Data shown START

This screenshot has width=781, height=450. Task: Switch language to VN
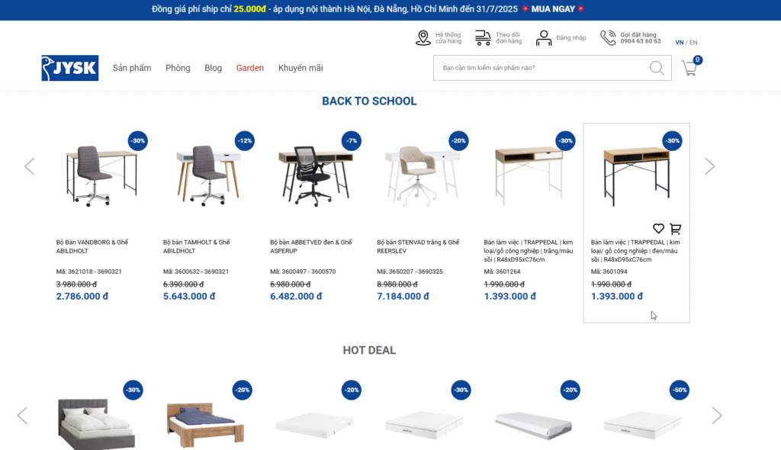[680, 43]
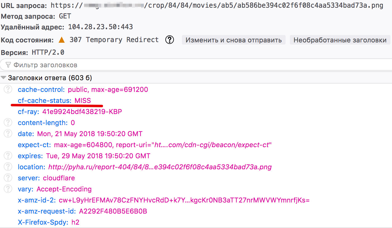Click the question mark beside content-length header
The width and height of the screenshot is (392, 228).
pyautogui.click(x=8, y=122)
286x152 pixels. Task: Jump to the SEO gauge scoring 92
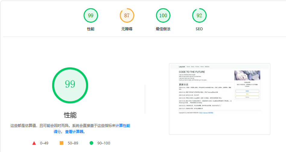pos(199,15)
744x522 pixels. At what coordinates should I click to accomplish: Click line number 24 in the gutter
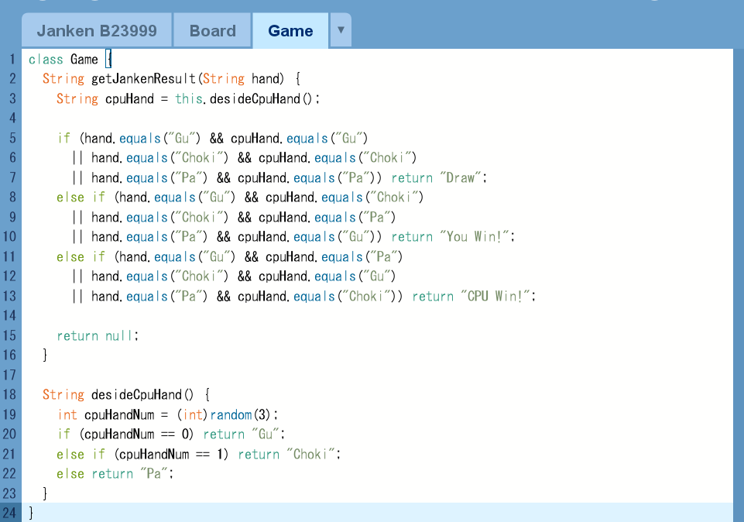tap(9, 513)
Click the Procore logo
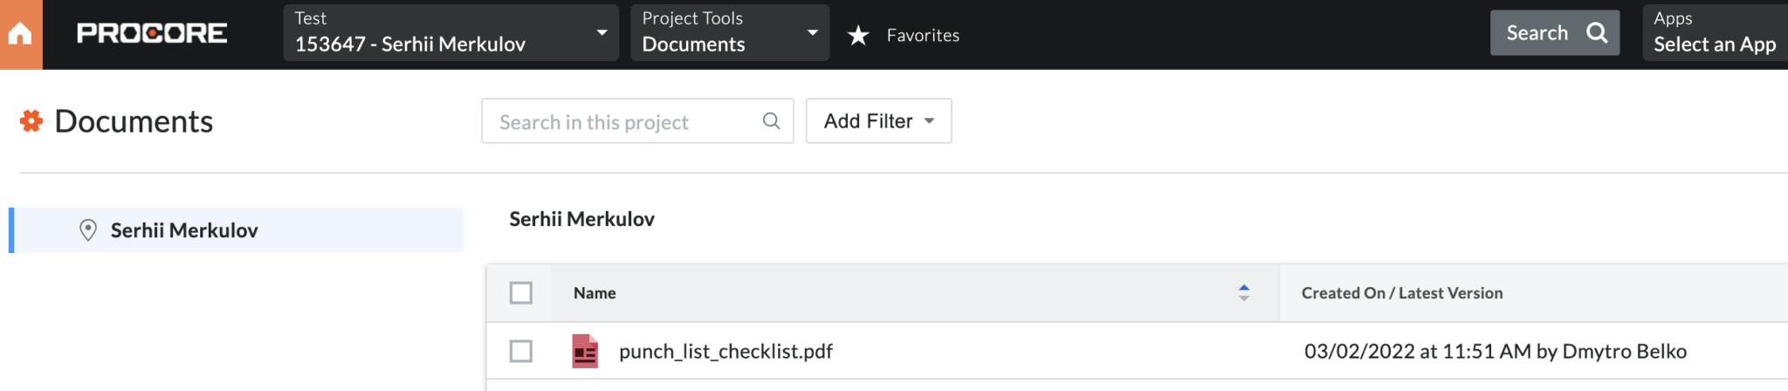This screenshot has width=1788, height=391. (152, 33)
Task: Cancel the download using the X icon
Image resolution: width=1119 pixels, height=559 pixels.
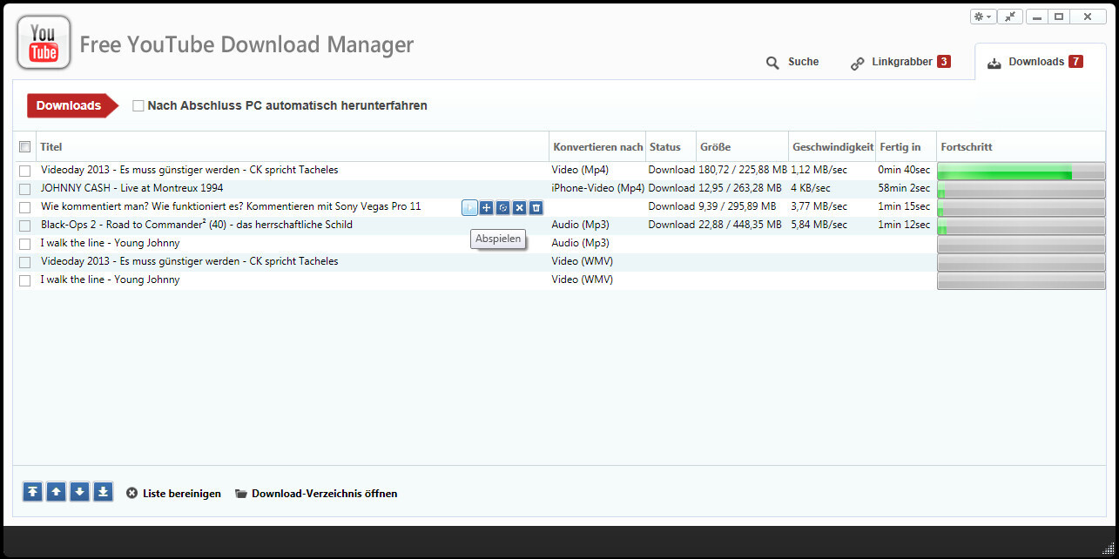Action: (x=519, y=207)
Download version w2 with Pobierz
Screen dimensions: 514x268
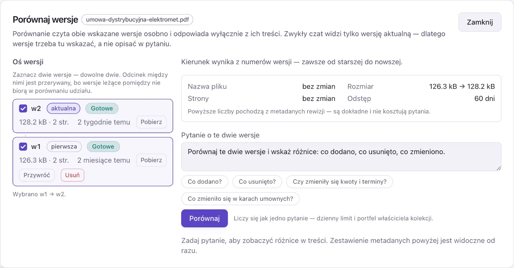[151, 122]
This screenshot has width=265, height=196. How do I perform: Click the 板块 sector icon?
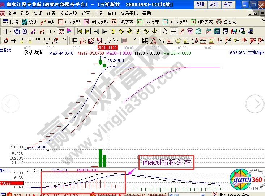(30, 22)
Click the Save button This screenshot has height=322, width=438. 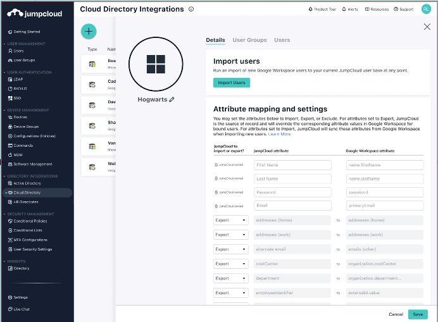[x=418, y=314]
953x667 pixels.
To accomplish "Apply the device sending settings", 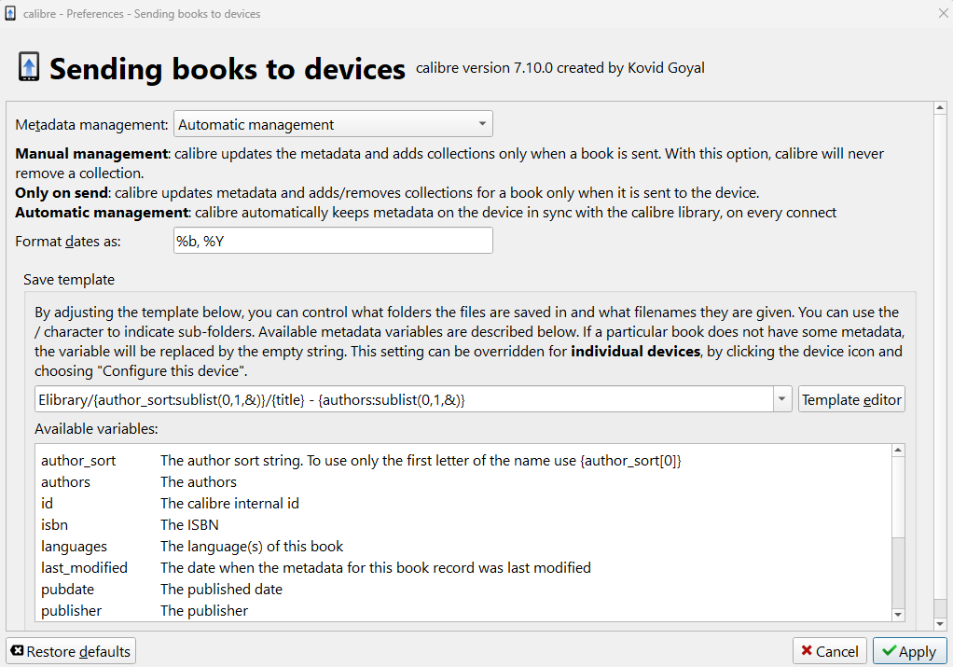I will (x=910, y=651).
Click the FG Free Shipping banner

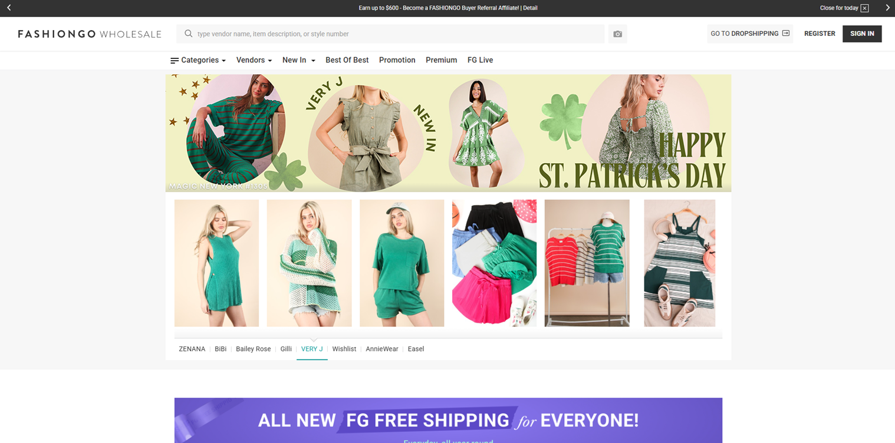click(x=448, y=420)
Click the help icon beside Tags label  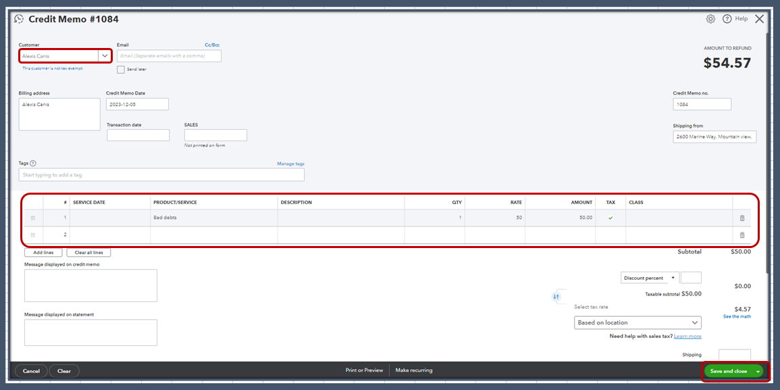(x=34, y=163)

Data shown END

### How to complete this task
The response should hold only an exact retyping of the lines from the beginning of the data through the line containing "Task: Cancel the download using the X icon", both ends kept, pictures omitted.

### Response area
This screenshot has width=781, height=450. Task: Switch language to VN
[680, 43]
Click the question mark beside content-length header
The width and height of the screenshot is (392, 228).
pyautogui.click(x=8, y=122)
286x152 pixels. Task: Jump to the SEO gauge scoring 92
pos(199,15)
744x522 pixels. At what coordinates should I click to accomplish: Click line number 24 in the gutter
tap(9, 513)
Click the Procore logo
This screenshot has width=1788, height=391. (152, 33)
Task: Cancel the download using the X icon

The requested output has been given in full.